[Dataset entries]
────────────────

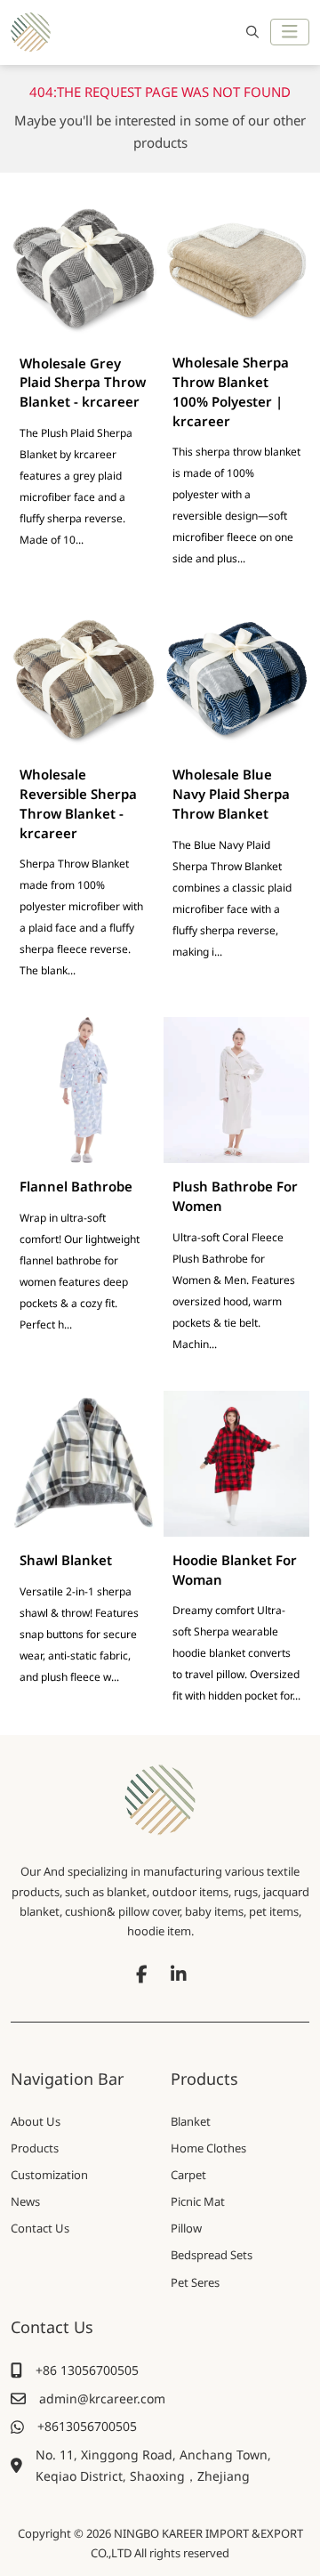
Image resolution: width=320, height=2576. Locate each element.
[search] (250, 32)
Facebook (141, 1974)
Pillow (186, 2228)
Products (35, 2148)
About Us (35, 2121)
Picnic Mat (198, 2201)
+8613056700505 (87, 2426)
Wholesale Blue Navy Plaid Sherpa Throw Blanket (231, 793)
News (25, 2201)
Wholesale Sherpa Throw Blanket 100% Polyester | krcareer (230, 391)
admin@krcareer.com (102, 2398)
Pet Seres (195, 2282)
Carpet (188, 2175)
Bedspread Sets (211, 2255)
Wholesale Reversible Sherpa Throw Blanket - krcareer (78, 803)
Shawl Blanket (66, 1560)
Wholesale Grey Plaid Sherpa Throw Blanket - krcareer (83, 382)
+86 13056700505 (87, 2370)
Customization (49, 2175)
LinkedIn (179, 1974)
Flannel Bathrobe (76, 1186)
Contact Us (40, 2228)
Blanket (191, 2121)
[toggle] (289, 32)
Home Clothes (208, 2148)
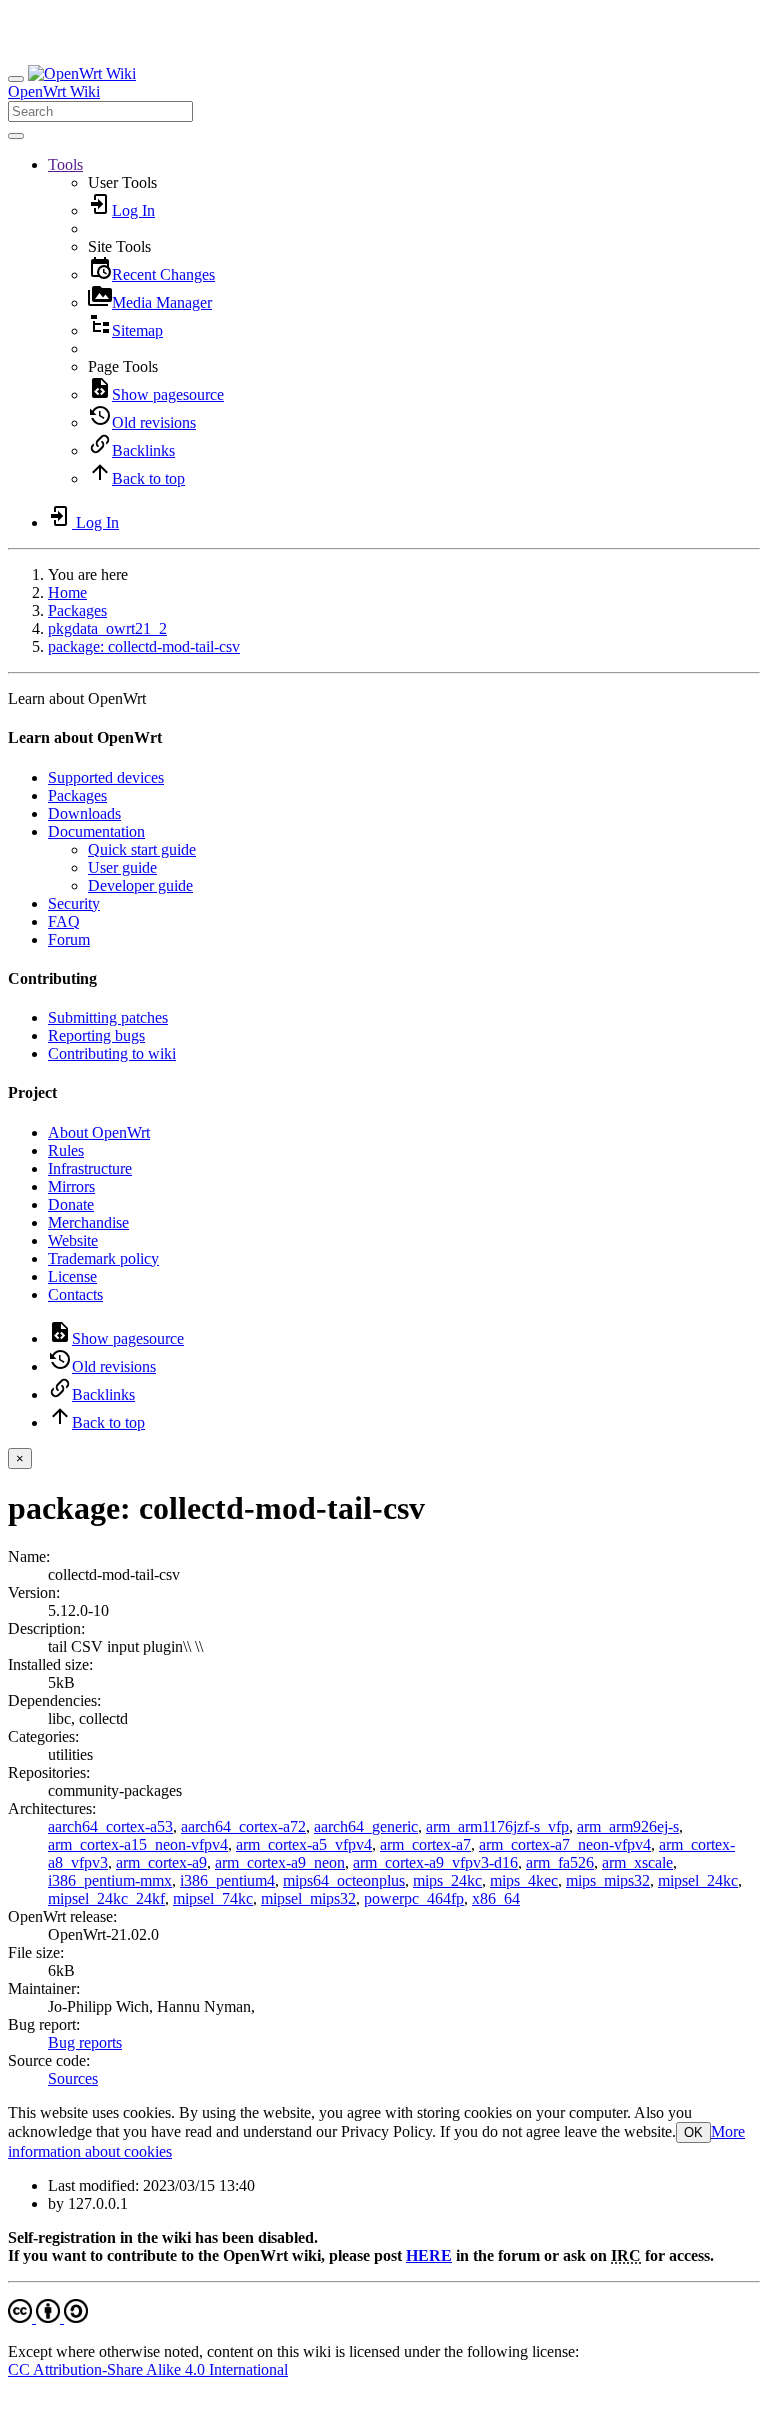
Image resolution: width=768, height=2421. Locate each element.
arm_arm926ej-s (628, 1826)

────────────────

[Brief] Copy the lines starting at the line that contains "13056700505 (87, 2370)" and running to the final line of the entries, inclusive; omit all pictures.

[Answer below]
+86 13056700505 (87, 2370)
Customization (49, 2175)
LinkedIn (179, 1974)
Flannel Bathrobe (76, 1186)
Contact Us (40, 2228)
Blanket (191, 2121)
[toggle] (289, 32)
Home Clothes (208, 2148)
Image resolution: width=768, height=2421. Locate each element.
arm_arm926ej-s (628, 1826)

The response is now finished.